▶ **GIVEN REQUEST**:
In the thread below about hugetlb reservations, which system call is named as another easy way to allocate huge pages without reserves?
··· TEXT TO READ
On Fri, Sep 27, 2019 at 2:59 PM Mike Kravetz mike.kravetz@oracle.com wrote:
On 9/26/19 5:55 PM, Mina Almasry wrote:
Provided we keep the existing controller untouched, should the new controller track:
- only reservations, or
- both reservations and allocations for which no reservations exist
(such as the MAP_NORESERVE case)?
I like the 'both' approach. Seems to me a counter like that would work automatically regardless of whether the application is allocating hugetlb memory with NORESERVE or not. NORESERVE allocations cannot cut into reserved hugetlb pages, correct?
Correct. One other easy way to allocate huge pages without reserves (that I know is used today) is via the fallocate system call.
If so, then applications that
allocate with NORESERVE will get sigbused when they hit their limit, and applications that allocate without NORESERVE may get an error at mmap time but will always be within their limits while they access the mmap'd memory, correct?
Correct. At page allocation time we can easily check to see if a reservation exists and not charge. For any specific page within a hugetlbfs file, a charge would happen at mmap time or allocation time.
······
··· PROVIDED DATA
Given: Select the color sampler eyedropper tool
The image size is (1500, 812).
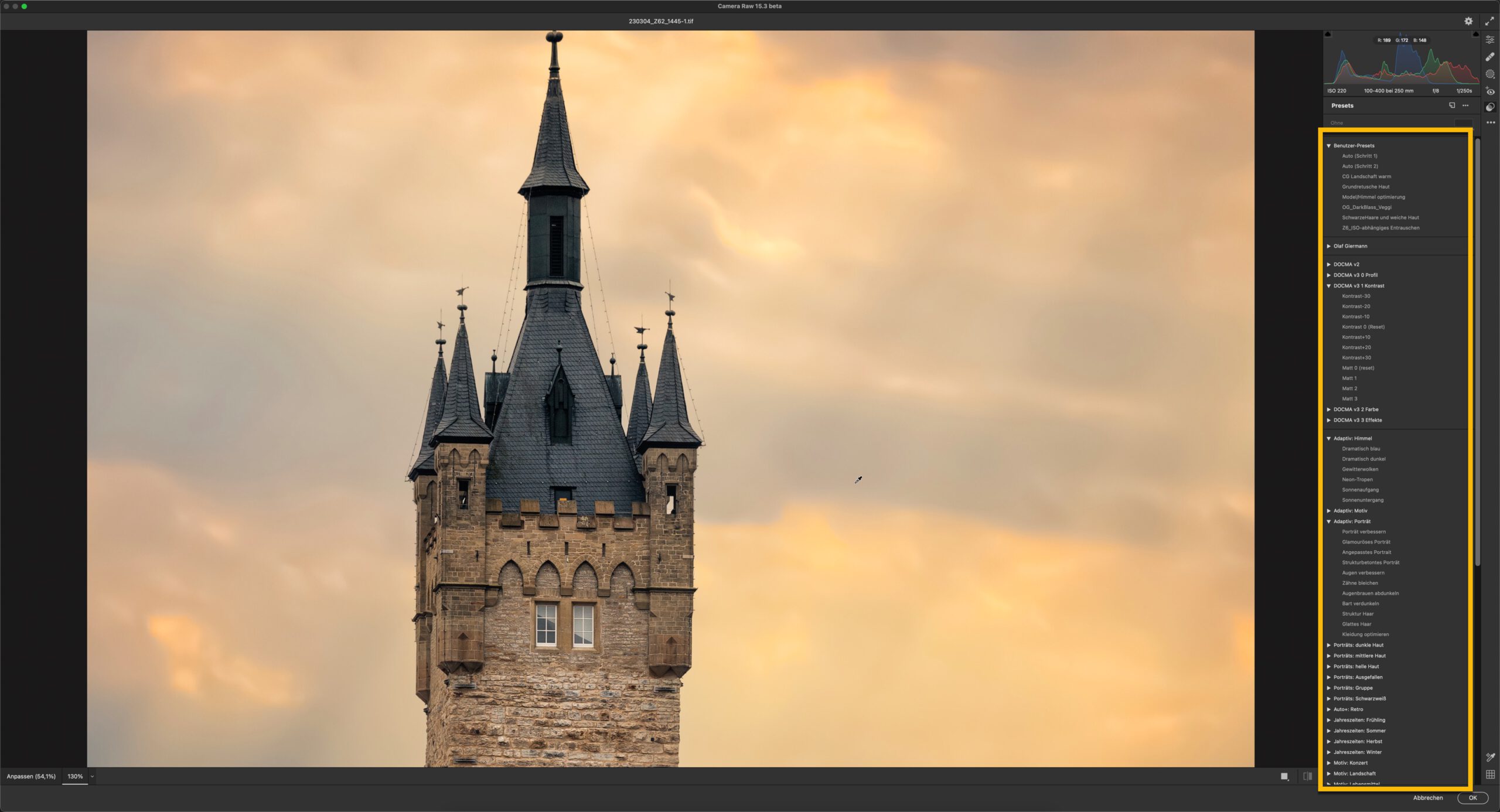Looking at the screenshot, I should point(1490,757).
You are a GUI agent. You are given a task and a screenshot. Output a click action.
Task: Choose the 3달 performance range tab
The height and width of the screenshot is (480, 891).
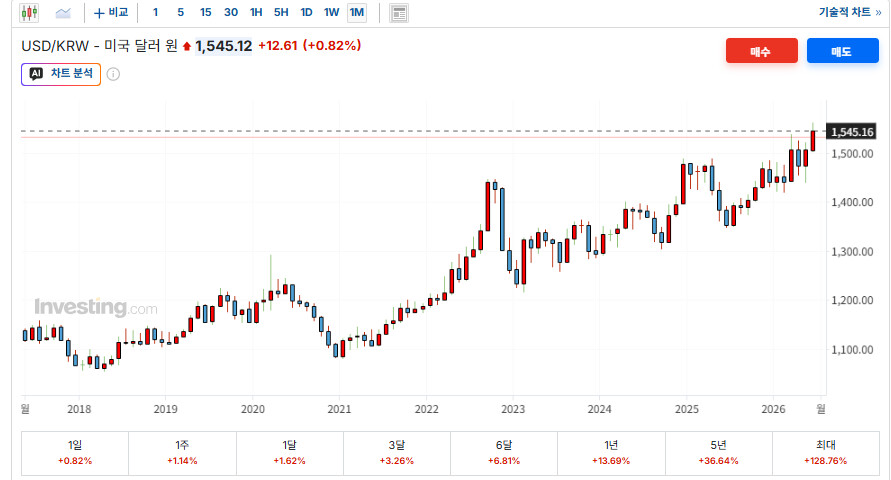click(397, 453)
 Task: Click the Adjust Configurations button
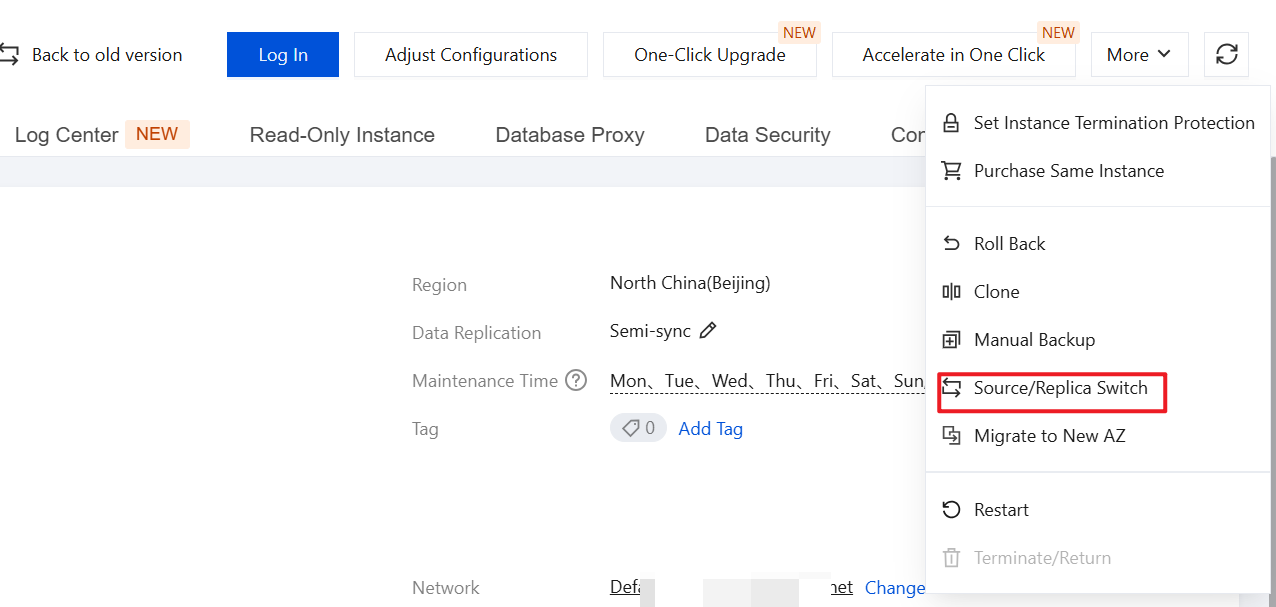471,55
······
▶ **EXPECTED ANSWER**:
The fallocate system call.